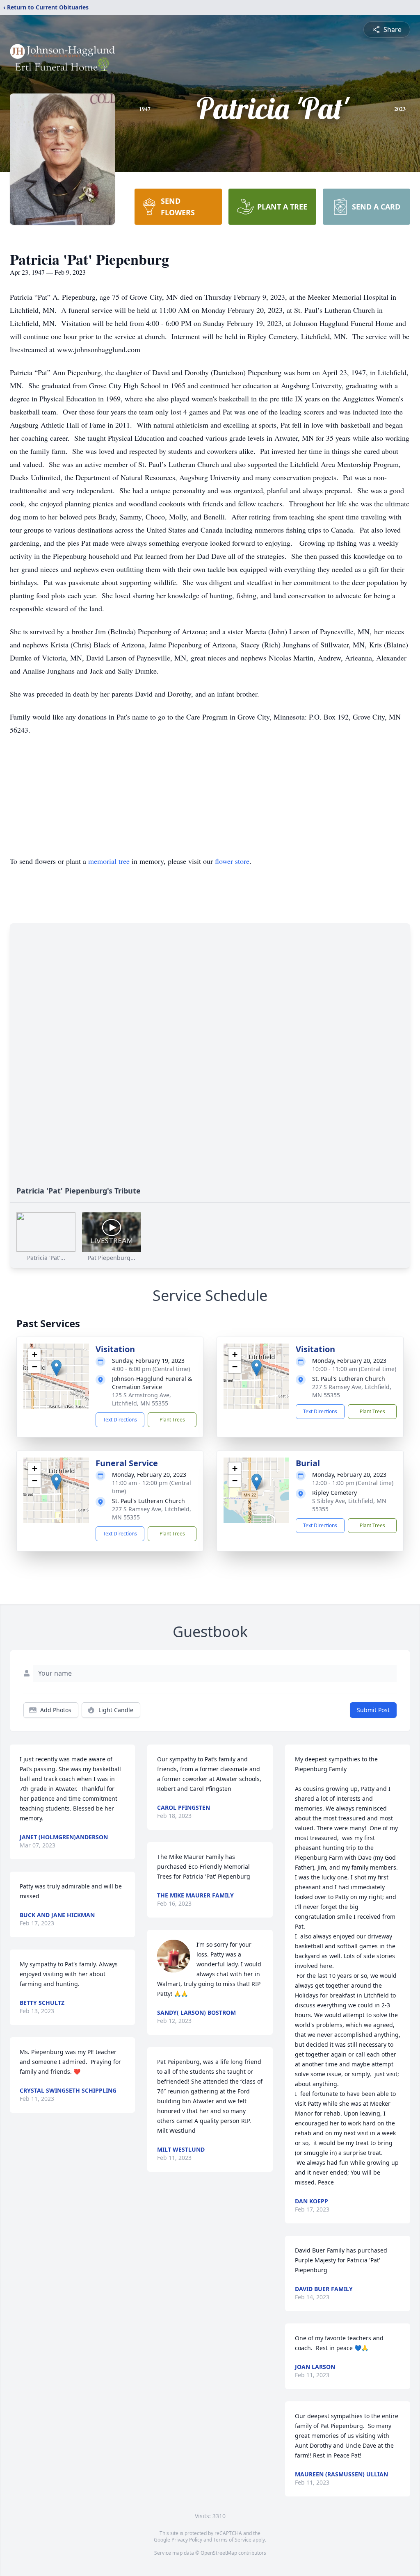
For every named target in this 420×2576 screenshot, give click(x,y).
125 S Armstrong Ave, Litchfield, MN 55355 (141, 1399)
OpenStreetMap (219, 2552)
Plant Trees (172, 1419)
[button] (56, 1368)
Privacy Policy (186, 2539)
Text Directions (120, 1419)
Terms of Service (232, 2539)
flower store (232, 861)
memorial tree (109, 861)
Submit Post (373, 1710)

========

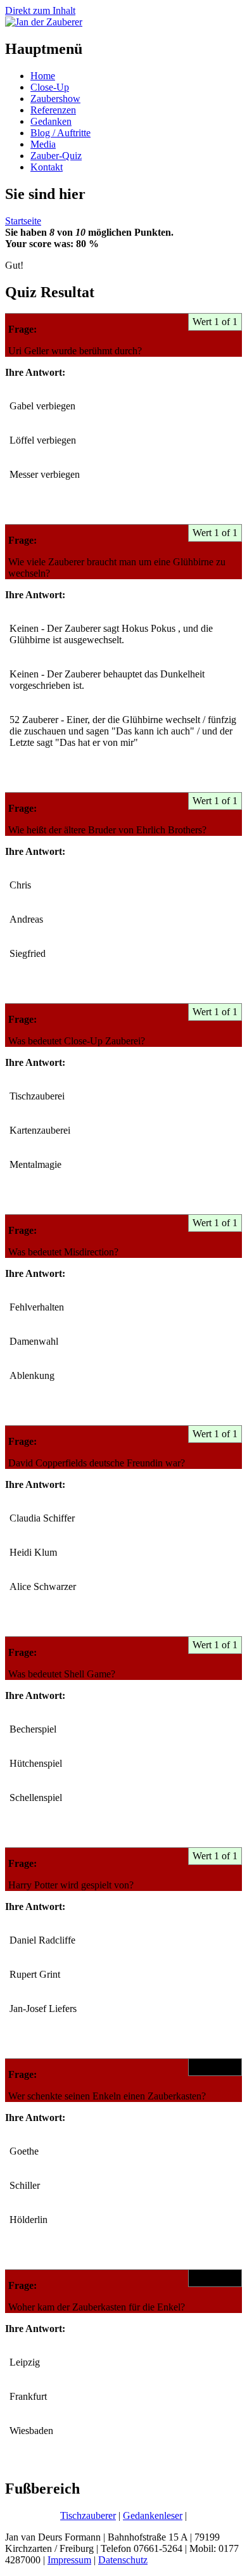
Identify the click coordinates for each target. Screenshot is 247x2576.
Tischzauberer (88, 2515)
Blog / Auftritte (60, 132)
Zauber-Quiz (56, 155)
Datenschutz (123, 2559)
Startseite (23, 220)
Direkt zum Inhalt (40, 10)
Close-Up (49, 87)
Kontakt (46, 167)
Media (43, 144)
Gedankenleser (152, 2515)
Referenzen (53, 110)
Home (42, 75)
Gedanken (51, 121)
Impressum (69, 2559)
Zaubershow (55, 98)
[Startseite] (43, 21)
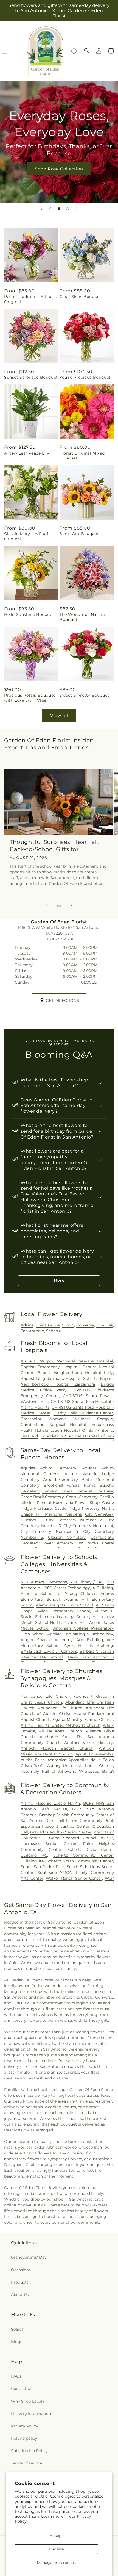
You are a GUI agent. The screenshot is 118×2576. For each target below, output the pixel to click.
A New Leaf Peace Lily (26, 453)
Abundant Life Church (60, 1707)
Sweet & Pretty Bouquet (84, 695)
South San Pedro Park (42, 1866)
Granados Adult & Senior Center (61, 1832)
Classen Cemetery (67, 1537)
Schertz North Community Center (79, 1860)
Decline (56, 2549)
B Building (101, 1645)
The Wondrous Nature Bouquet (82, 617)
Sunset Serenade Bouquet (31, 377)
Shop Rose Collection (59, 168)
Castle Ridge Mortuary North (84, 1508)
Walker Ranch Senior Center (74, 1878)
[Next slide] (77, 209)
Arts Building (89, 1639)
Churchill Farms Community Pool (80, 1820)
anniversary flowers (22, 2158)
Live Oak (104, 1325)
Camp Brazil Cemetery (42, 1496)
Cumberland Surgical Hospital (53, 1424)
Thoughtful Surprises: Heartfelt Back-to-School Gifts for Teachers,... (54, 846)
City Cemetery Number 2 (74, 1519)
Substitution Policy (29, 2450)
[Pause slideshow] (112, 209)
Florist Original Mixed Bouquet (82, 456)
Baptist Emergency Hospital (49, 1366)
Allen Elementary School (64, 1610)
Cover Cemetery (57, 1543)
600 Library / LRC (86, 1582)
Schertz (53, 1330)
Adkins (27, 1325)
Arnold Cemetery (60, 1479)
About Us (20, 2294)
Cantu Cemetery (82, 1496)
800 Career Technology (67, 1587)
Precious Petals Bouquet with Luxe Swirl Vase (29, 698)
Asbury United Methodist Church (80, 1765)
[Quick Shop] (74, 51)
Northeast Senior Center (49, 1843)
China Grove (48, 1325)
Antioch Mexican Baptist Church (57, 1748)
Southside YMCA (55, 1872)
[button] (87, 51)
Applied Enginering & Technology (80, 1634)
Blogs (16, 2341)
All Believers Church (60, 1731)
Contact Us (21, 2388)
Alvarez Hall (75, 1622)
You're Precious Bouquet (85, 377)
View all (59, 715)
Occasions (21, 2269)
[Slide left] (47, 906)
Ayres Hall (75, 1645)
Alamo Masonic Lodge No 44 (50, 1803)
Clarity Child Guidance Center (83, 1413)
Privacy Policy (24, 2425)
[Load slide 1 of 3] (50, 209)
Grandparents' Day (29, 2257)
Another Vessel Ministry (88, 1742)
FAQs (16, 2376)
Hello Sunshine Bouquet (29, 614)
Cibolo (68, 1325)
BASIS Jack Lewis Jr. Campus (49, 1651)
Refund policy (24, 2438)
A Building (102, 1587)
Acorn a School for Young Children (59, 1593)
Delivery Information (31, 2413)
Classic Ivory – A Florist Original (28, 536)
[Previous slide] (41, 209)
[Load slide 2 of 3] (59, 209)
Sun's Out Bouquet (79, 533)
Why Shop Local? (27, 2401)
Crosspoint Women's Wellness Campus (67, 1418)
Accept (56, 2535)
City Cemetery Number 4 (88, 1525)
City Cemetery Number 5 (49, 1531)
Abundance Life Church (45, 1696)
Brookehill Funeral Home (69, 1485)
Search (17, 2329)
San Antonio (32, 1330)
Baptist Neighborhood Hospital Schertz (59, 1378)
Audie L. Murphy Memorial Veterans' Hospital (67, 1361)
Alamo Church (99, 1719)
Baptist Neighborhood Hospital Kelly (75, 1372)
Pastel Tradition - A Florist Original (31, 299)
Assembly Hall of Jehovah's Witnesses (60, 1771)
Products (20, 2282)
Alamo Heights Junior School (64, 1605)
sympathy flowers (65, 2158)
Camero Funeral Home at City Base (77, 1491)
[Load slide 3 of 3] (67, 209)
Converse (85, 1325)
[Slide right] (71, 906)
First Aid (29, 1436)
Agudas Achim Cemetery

========

* _Problem details_
Only the lines from the one containing "For every named" through the one containing "Submit Post (373, 1710)" are to be retyped, both boundary lines included, with no other material.

* _Answer area_
For every named target in this 420×2576 screenshot, give click(x,y).
125 S Armstrong Ave, Litchfield, MN 55355 (141, 1399)
OpenStreetMap (219, 2552)
Plant Trees (172, 1419)
[button] (56, 1368)
Privacy Policy (186, 2539)
Text Directions (120, 1419)
Terms of Service (232, 2539)
flower store (232, 861)
memorial tree (109, 861)
Submit Post (373, 1710)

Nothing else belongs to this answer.